Seriously...

Published

So as part of a continuing process to improve patient satisfaction and fiscally beneficial as well we are implement a revised discharge plan (basically trying to get everyone to prepare for the patients discharge from arrival, anticipate any needs/barriers and get the correct departments on board in an effort to reduce a last minute scramble).

That being the case, we are trying to reinforce the need to do daily teaching with the patient daily regarding something...anythhing. We have a very simple, easy to use application that allows us to print pretty much anything you could think of that you'd want to educate the patient on (diet, procedure, test, medication, equipment). The staff has been educated to print the daily teaching sign give one copy to pt one copy to chart.

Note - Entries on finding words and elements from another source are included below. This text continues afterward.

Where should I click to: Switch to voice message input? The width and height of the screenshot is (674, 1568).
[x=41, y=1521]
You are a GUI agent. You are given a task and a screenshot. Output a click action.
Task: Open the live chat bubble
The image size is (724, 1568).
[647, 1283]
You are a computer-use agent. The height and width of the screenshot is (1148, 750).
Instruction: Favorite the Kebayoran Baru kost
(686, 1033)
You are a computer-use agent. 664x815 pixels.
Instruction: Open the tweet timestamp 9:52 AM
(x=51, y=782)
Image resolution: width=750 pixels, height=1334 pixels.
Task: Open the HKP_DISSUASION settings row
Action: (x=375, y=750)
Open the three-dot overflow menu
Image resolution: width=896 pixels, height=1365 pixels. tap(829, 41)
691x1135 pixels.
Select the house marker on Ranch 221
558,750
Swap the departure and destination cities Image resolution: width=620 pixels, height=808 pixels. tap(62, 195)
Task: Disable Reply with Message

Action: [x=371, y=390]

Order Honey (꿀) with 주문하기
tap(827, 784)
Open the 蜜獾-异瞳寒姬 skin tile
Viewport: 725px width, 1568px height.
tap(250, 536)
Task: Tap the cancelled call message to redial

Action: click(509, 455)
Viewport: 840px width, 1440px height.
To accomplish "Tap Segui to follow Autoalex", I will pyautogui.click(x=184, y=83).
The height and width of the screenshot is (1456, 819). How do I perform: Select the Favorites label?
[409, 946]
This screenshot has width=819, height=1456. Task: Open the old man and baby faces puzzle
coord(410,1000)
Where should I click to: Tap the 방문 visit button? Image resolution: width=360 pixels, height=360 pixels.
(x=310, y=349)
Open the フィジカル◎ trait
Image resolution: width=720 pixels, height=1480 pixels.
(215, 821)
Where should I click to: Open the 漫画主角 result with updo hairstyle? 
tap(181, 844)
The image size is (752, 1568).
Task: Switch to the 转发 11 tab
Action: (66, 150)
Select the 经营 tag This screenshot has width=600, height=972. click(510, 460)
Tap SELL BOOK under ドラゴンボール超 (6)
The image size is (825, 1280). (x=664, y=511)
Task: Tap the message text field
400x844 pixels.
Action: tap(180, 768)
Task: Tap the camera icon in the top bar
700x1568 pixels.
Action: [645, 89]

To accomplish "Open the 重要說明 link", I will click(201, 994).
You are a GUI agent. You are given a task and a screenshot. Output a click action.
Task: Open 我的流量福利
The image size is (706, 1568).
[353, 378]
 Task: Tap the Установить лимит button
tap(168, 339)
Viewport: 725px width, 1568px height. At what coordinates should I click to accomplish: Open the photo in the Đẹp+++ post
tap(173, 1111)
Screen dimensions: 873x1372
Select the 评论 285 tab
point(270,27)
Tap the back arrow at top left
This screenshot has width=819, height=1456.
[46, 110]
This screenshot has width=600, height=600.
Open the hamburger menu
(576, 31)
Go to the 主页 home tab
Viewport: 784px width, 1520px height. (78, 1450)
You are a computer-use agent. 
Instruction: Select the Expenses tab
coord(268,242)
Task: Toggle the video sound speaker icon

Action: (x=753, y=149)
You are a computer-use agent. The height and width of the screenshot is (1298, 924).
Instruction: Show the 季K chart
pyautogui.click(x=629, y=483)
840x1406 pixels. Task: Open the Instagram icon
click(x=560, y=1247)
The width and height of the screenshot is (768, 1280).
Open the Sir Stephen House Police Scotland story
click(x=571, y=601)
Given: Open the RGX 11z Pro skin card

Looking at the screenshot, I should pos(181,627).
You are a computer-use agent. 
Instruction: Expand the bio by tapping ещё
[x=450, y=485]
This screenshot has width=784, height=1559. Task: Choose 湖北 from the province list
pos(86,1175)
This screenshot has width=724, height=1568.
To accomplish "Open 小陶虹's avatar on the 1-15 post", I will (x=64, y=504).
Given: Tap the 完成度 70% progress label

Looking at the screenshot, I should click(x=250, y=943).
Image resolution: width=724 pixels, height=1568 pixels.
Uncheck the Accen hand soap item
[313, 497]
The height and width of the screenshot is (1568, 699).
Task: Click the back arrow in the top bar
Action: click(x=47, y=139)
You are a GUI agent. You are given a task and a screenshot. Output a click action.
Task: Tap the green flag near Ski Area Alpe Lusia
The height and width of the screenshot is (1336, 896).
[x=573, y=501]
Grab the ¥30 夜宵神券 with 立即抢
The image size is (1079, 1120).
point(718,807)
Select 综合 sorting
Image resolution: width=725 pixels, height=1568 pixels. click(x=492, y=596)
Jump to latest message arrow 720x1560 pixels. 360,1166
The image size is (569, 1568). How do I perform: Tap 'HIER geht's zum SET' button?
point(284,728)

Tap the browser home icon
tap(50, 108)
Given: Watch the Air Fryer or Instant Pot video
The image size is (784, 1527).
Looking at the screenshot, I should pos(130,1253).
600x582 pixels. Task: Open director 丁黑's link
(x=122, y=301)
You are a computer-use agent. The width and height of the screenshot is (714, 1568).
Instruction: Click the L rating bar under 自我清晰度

Because this discharge redesign is relatively new in implementation we have a specific team who has spent time daily on the units to offer assistance, answer questions.

So today during my audit, I found that 4/28 pts received daily education. SERIOUSLY?!? What do I have to do to get people on board with any changes? :uhoh3:

I am so frustrated right now I could scream!

Have you asked them why they aren't doing it? Honestly - I know it isn't coming from you, but the daily teaching is something that happens while I'm giving care to a patient. It doesn't come from a hand out they likely won't even look at.

I'm too aware of patients who may not be literate enough to understand (and you would never guess just who these people may be), the waste of paper and ink for papers that will end up in the trash, and the "in one ear out the other" attitude of many patients when it comes to officialdom. I have found that they'll listen better if the teaching is impromptu and casual, while other things are being attended to.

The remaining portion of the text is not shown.